Source document
Updated

Wednesday, in a speech before the European Parliament, Jean-Claude Juncker, the EU Commission president, summed up the current situation:   “There is no reason to put things in rosy colors - we are not in a good state," he said. "There is a lack of Europe in this union and a lack of union in this European Union.”

Juncker has a gift for understatement.  Hundreds of thousands of uninvited refugees from the murderous regimes of the Middle East -- and job seekers from its backward economies -- are banging at the gates of Europe.

The EU’s disunion is apparent in its wildly differing responses to what is becoming a threat to the continent’s political cohesion.

Many (perhaps most) of the mob at Europe’s gates are not even refugees—they are young men looking for work. There are, of course, genuine asylum seekers among the Muslims, but to equate their present European hejira to Jews fleeing the Nazis or Arab Christians escaping ISIS is a form of willful stupidity.

Chancellor Angela Merkel, the most important single figure in Europe, wants a wide open door. Germany is willing to unilaterally take in half a million newcomers annually and it also supports the EU proposal, voiced by her ally Mr. Juncker, to compel each of the member states to absorb a relative proportion of a pool of 160,000 migrants.

Supplied information

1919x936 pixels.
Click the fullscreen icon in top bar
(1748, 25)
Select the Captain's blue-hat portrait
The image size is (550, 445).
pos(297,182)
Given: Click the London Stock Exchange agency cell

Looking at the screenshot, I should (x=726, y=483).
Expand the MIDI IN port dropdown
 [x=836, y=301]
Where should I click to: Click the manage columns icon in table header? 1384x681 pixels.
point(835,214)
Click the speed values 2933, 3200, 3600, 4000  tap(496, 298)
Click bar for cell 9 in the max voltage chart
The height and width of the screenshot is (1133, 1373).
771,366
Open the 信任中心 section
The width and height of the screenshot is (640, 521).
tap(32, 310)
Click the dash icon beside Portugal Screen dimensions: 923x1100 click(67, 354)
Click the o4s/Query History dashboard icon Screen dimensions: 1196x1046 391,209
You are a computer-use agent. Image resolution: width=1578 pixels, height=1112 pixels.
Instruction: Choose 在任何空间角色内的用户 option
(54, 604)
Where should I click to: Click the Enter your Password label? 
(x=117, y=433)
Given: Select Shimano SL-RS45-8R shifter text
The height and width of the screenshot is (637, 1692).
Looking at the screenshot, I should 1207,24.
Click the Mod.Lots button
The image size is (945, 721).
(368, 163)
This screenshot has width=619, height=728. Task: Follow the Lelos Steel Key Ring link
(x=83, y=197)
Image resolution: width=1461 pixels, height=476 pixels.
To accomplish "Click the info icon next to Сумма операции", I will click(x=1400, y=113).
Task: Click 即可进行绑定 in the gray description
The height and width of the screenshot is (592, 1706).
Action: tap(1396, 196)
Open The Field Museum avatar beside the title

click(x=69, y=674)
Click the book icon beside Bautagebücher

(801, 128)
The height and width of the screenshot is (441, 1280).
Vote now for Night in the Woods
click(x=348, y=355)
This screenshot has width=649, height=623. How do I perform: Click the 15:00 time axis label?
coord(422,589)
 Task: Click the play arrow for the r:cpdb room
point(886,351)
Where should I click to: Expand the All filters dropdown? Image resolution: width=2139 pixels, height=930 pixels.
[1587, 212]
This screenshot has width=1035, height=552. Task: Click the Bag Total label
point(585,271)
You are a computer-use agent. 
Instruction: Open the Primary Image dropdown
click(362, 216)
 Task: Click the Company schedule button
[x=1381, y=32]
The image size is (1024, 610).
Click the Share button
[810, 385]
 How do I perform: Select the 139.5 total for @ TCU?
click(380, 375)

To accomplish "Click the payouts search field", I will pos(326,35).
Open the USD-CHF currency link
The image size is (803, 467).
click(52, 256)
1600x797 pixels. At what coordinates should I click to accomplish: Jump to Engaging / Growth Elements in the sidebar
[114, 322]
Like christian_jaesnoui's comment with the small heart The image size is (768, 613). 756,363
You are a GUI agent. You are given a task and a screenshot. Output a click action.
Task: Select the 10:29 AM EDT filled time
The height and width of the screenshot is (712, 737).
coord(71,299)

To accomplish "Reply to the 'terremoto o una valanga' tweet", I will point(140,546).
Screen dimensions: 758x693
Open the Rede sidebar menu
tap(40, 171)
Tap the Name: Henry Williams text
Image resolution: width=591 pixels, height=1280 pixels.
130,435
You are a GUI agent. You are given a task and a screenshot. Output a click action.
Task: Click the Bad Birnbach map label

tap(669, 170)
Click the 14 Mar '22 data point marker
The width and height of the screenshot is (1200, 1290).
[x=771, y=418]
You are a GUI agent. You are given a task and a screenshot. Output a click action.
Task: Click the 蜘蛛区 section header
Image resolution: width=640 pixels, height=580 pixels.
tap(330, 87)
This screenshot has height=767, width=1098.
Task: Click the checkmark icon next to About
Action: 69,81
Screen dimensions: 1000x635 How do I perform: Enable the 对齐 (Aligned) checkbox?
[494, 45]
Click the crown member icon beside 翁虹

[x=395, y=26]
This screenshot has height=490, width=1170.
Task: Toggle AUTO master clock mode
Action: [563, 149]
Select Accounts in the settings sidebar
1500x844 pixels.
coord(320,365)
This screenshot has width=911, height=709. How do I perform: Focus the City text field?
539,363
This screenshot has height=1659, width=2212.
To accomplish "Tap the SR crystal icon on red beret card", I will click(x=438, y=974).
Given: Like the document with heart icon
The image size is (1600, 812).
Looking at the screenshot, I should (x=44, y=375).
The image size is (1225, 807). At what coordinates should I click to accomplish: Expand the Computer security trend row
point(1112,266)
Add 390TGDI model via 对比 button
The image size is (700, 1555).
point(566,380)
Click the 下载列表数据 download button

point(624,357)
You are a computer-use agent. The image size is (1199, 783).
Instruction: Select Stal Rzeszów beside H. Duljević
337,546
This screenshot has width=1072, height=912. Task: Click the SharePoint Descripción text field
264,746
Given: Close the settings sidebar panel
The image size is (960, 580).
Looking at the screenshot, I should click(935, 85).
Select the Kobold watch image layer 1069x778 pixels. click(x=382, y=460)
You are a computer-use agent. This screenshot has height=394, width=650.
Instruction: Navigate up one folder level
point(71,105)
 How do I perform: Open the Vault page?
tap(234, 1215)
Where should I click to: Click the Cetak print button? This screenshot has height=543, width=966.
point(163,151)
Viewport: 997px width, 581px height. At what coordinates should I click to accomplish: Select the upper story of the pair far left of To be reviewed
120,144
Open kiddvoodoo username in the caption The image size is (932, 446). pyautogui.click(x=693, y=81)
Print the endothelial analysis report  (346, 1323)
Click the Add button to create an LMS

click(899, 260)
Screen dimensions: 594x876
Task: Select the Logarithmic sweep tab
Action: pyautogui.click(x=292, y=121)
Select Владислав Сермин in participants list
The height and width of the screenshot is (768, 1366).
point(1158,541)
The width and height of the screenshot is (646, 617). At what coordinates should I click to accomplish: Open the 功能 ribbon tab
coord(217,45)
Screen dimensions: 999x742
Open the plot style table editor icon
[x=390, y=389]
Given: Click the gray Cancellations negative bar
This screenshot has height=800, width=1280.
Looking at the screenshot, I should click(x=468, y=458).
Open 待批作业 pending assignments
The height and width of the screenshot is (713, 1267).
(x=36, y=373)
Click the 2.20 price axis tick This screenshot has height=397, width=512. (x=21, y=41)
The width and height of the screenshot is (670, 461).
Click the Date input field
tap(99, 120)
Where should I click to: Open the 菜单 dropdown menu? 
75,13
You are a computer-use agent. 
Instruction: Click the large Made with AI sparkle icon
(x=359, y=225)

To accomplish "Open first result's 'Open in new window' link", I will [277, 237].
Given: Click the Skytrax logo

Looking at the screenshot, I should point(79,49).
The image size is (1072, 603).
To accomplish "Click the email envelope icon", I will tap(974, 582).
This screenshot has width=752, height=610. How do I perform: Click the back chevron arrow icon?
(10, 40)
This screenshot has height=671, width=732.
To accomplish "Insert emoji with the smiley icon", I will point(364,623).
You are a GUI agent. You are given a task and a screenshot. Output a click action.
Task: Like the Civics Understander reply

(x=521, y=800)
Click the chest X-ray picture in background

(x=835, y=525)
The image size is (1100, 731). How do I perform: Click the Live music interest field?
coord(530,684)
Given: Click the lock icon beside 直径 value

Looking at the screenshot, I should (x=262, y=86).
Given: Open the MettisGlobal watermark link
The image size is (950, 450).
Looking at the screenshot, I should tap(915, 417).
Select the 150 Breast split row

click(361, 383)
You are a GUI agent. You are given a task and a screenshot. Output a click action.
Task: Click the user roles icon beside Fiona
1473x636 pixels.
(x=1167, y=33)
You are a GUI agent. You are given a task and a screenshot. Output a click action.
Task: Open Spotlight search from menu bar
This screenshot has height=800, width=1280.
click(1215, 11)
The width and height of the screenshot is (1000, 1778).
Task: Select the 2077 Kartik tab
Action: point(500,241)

Exercise
Reproduce word for word the passage of the piece on Europe's migrant crisis between "Juncker has a" and "of willful stupidity.", inclusive. The records come from a separate source unrelated to the text.

Exercise output
Juncker has a gift for understatement.  Hundreds of thousands of uninvited refugees from the murderous regimes of the Middle East -- and job seekers from its backward economies -- are banging at the gates of Europe.

The EU’s disunion is apparent in its wildly differing responses to what is becoming a threat to the continent’s political cohesion.

Many (perhaps most) of the mob at Europe’s gates are not even refugees—they are young men looking for work. There are, of course, genuine asylum seekers among the Muslims, but to equate their present European hejira to Jews fleeing the Nazis or Arab Christians escaping ISIS is a form of willful stupidity.